Code that interacts with databases can usually be divided into two categories:

  1. The code that actually performs the database interaction (e.g. a function that sends an SQL query and retrieves the result)
  2. The code that does something with the results retrieved from a database

An example of such code could be a function that:

  1. Fetches data on the air quality per region from the database (code that performs the actual database interaction)
  2. Visualizes this data in form of a map (code that uses results retrieved from the database)

Using test doubles focuses on testing the code that falls into the 2nd category. In those cases we do not need an actual instance of the database, we just need example results that can be used for testing our visualization. In this case, we might avoid hitting the actual database by using a test double, for example a stub that contains a canned answer. In our case example database results.

This will lead to our test running the following code

  1. “Pretend to run a database interaction” and return a preconfigured result
  2. Run the code that processes those results
  3. Assert the result of the processing from step no. 2

When it comes to the tools that you can use for those types of tests - any mocking framework will do, like for example:

  1. Mocking functionalities in Spock (Java)
  2. Moq (C#)
  3. mockery (R)

Strategy 2: Use a Simpler Database

Our previous strategy allowed us to test code that makes use of the results of database interactions. What about the code that actually performs the interaction? With time our SQL queries can start containing quite complex logic, which also needs to be tested. That situation can be often encountered when we want to perform our calculations on the database instead of doing them inside of our application in order to improve performance.

In those cases it might be helpful to use simpler types of database that can be created in memory or in form of a file.
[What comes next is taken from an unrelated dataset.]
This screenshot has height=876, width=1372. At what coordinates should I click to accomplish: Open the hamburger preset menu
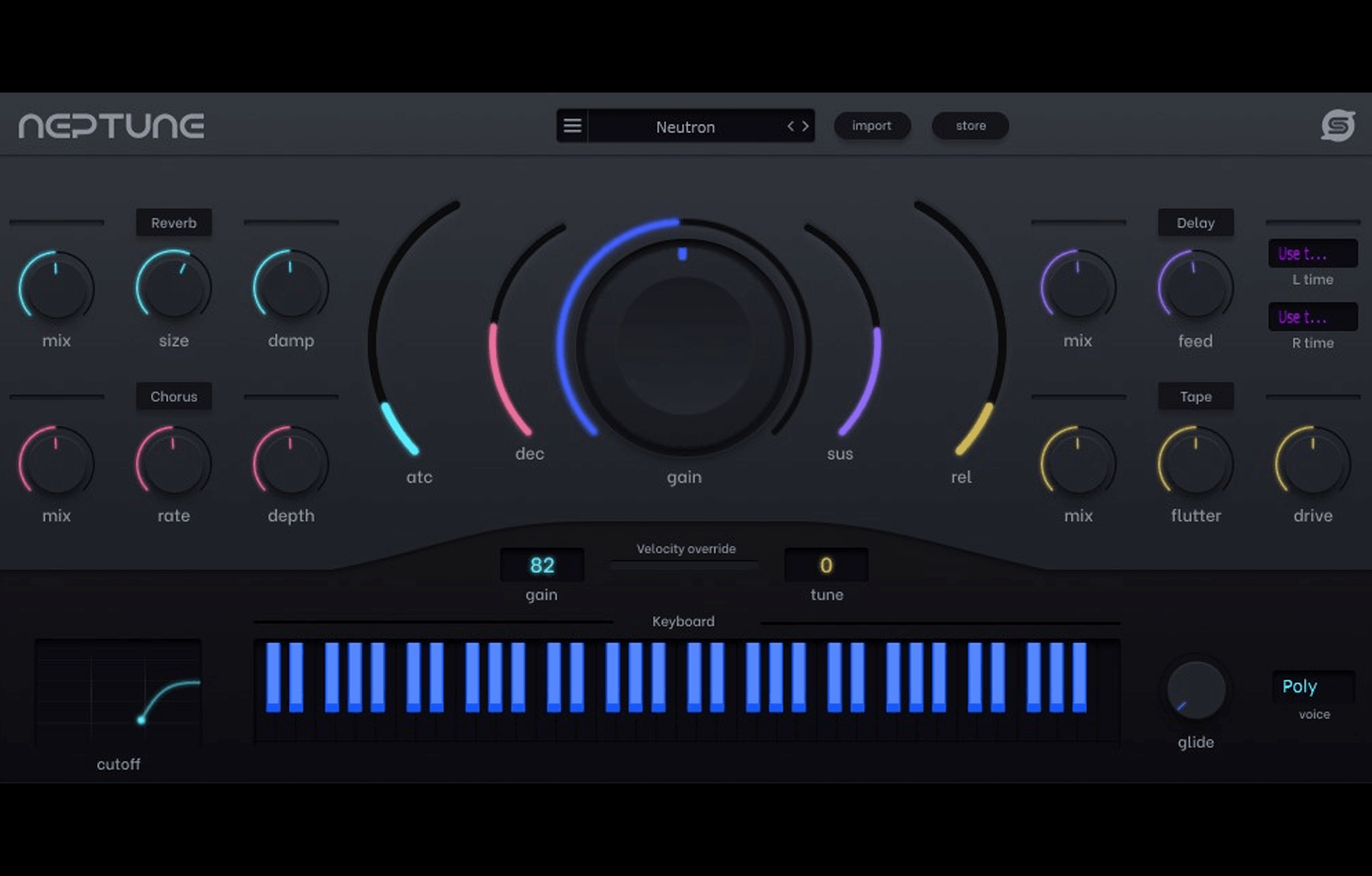572,126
As a result we do not need to run a separate database server, which makes our tests simpler and faster to run. Good examples of simpler databases are SQLite (see example usage in C# or R) or H2 (see usage in Spring).

Your test could then be composed of the following elements:

  1. Setting up an in memory database with test data
  2. Running the code that performs the database interaction
  3. Asserting if the retrieved result corresponds to what you expected

Strategy 3: Use an Actual Database

Simpler databases have their limitations and might not allow us to test fully our database interactions. For example queries that make use of database specific functions such as ILIKE or hstore in Postgres. In those cases we need an actual instance of the database.

Running an actual database instance can get quite complex - having to install additional software and configure everything, not to mention all remaining challenges that come with automating the setup of database instances and their clean up during our tests. Thankfully, there is a simpler way, you can use a tool like the testcontainers library - it allows you to create throwaway instances of databases in form of Docker containers that can be used in your tests. There are ports of testcontainers available for Go, C#, node, scala, Python. If you are looking for a similar tool in R, you can check out my prototype called magician.

Those types of tests can give you the highest level of confidence that your code will be working on your production database. However, at the same time those tests are the most complex and can be quite slow compared to tests that use the two previous strategies.

Summary

Database interactions are key elements of applications and a potential issue in that area can drastically lower the usefulness of your app. Therefore, it is important to cover those interactions with tests, to make sure that with each introduced change, things are working as expected.

Database interactions can be tested using 3 strategies:

  1. Using Test Doubles
  2. Using Simpler Databases (e.g. SQLite)
  3. Using Actual Databases through a tool like testcontainers

The three strategies are mentioned in order of increasing test complexity (and test times) and levels of confidence those tests can give us. Therefore make sure that you use them in a proportion that makes the most sense in your project (e.g. following the test pyramid principle).